Пелко с копьем в руках стоял на краю островка. Он почти всю ночь провел на ногах: так легче удержаться и не прислониться к шершавому дереву, не смежить ресницы, уговорив царапающую совесть, что, мол, совсем ненадолго. Поддаваться, жалеть себя было уж слишком опасно, и Пелко терпел. Он знал, что охотничья сноровка в который раз выручит его, долго еще не даст липкому сну повалить его наземь. А там дом. Вкусная рыба, сваренная в котле над очагом. И широкая лавка вдоль знакомой бревенчатой стены. Теплые меха, брошенные на ту лавку. И никаких забот впереди. Спи, усталый, никто не потревожит тебя среди ночи, не станет будить, пока не выспишься сам… Пелко поежился на утреннем холоду, потом встряхнулся, гоня прочь не ко времени явившиеся мечты. Рано еще. Не пой песен, затягивая тесемки на сапогах: как знать, не придется ли плакать, когда станешь развязывать!

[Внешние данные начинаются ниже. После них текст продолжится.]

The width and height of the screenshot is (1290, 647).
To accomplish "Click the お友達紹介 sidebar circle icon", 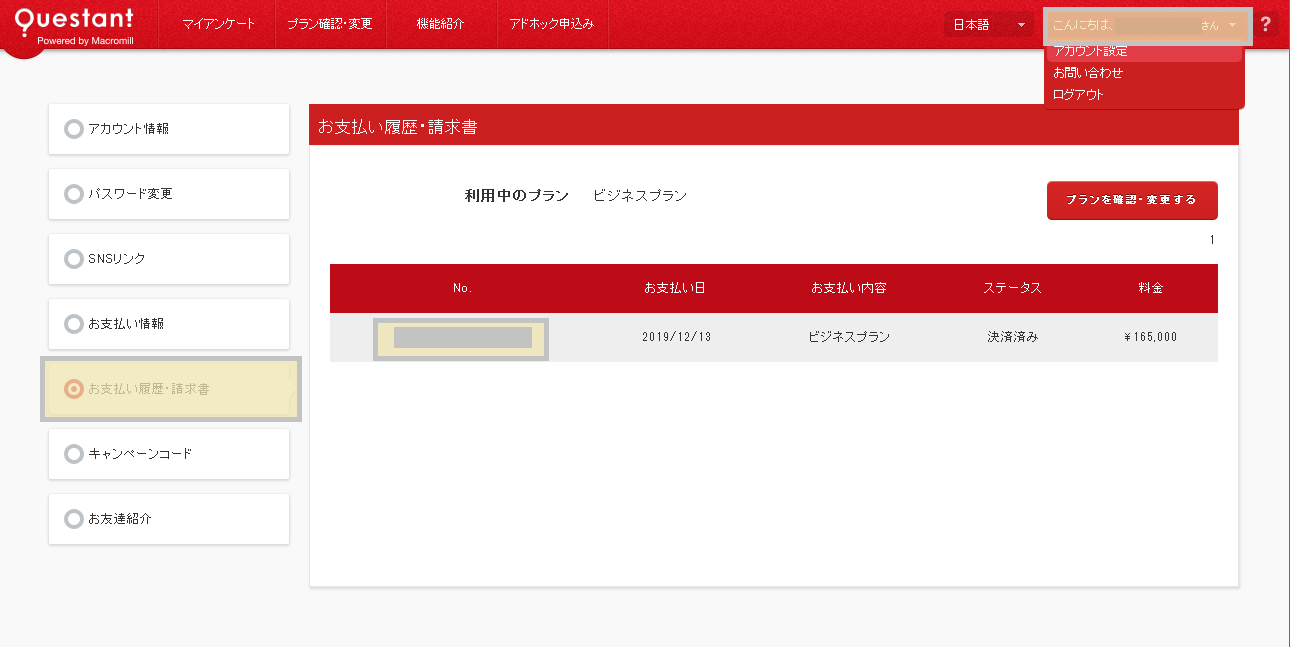I will pos(73,519).
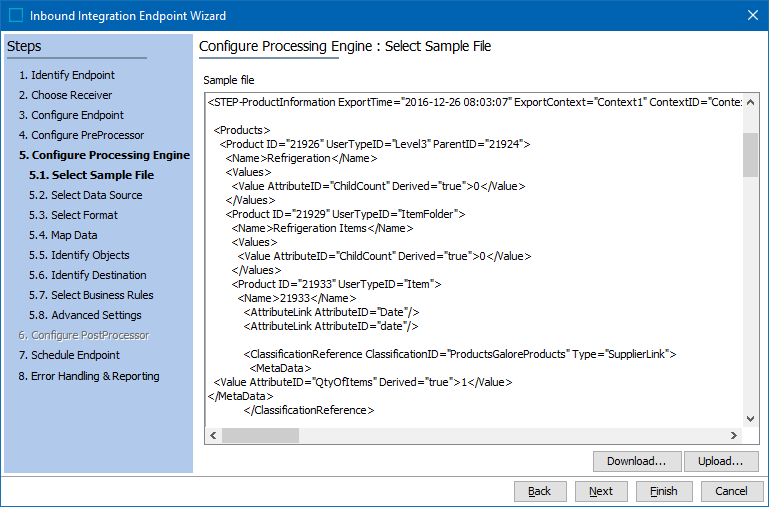
Task: Go to step 1. Identify Endpoint
Action: [67, 75]
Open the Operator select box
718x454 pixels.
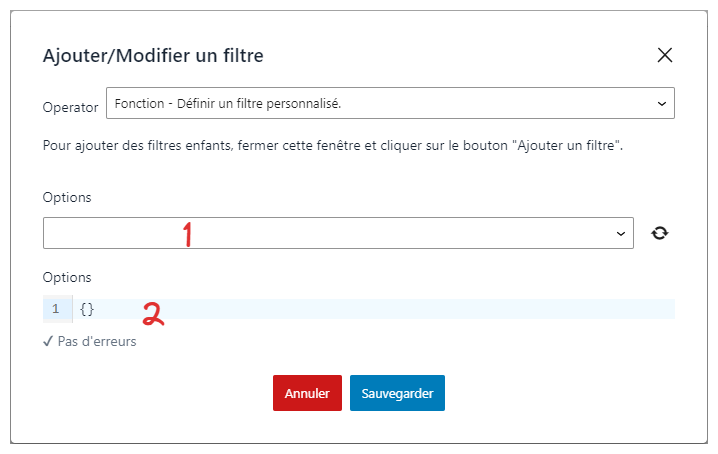[390, 103]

Светало… Пелко высунулся из-за валуна, поймал в горсть несколько крупных клюквин, украшавших ближнюю кочку, сунул их в рот. Поднимется туман, и он разбудит Всеславу. И может быть, сам поспит еще капельку, пока они с матерью будут готовить еду. Вся еда – затверделый хлеб с обрезками сала, уж что там готовить-то, но отчего не прилечь, пока женщины развяжут котомку, вытащат ножи, примутся резать.

Он еще дождется, чтобы Всеслава радостно встречала его с удачной охоты, целовала в обветренную щеку, пододвигала за столом сочную медвежатину…

От кислых ягод в животе заурчало. Пелко собрал еще горсть и неторопливо двинулся вокруг островка. Теперь он стоял лицом к дальней Ладоге, глядя туда, откуда пришел. Рассветный ветерок перекатывал по болоту серые волны тумана, и тут Пелко насторожился, потому что издали вдруг долетел какой-то жалобный звук, похожий на плач.

На всякий случай корел сжал в кулаке висевшую у пояса бронзовую утиную лапку: а вот и не заманишь, диво болотное, не на такого напало! Но звук повторился, и он понял, что там, вдалеке, отчаянно скулила собака.

Перед Пелко мелькнули было жестокие ладожские гридни и сам Ждан Твердятич со свирепым псом на коротком ремне… Однако страх жил недолго. Не такой голос у лайки, яростно бегущей по следу, не так заливаются собаки, выпущенные на добычу… Пелко безрадостно подумал о том, что следы, которые он оставит, придется вновь заметать в великих трудах. Но и не сходить, не посмотреть, в чем беда, было нельзя. Может, это окажется еще одним и самым главным испытанием, которое избрали для него хозяева леса, раздумывая, позволить или не позволить ему вернуться домой… Или, того не лучше, как начнет еще этот плач сниться ему по ночам!

Всеслава сладко спала, свернувшись мягким клубочком, подложив под щеку ладонь. Корел осторожно тронул ее за мизинец. Она открыла глаза сразу же, не вздрогнув, будто того только и ждала.

– Я на болото схожу, – тихонько предупредил ее Пелко. – Скоро вернусь.

Всеслава кивнула, и он беззвучно ушел, подхватив копье. Дочь воина не заснет, раз пообещала не спать.


Мусти полз вперед, подвывая и волоча задние лапы. Безошибочное чутье вело его по болоту: друг был где-то рядом, он вот-вот разыщет его, и все будет хорошо. Могло, конечно, получиться и так, что люди, оставившие следы, как раз пустятся дальше и он, ослабевший, не сумеет их догнать. Но это не укладывалось в коротенькие мысли пса – он знал только, что не перестанет ползти, пока шевелятся лапы и нос отличает запах от запаха…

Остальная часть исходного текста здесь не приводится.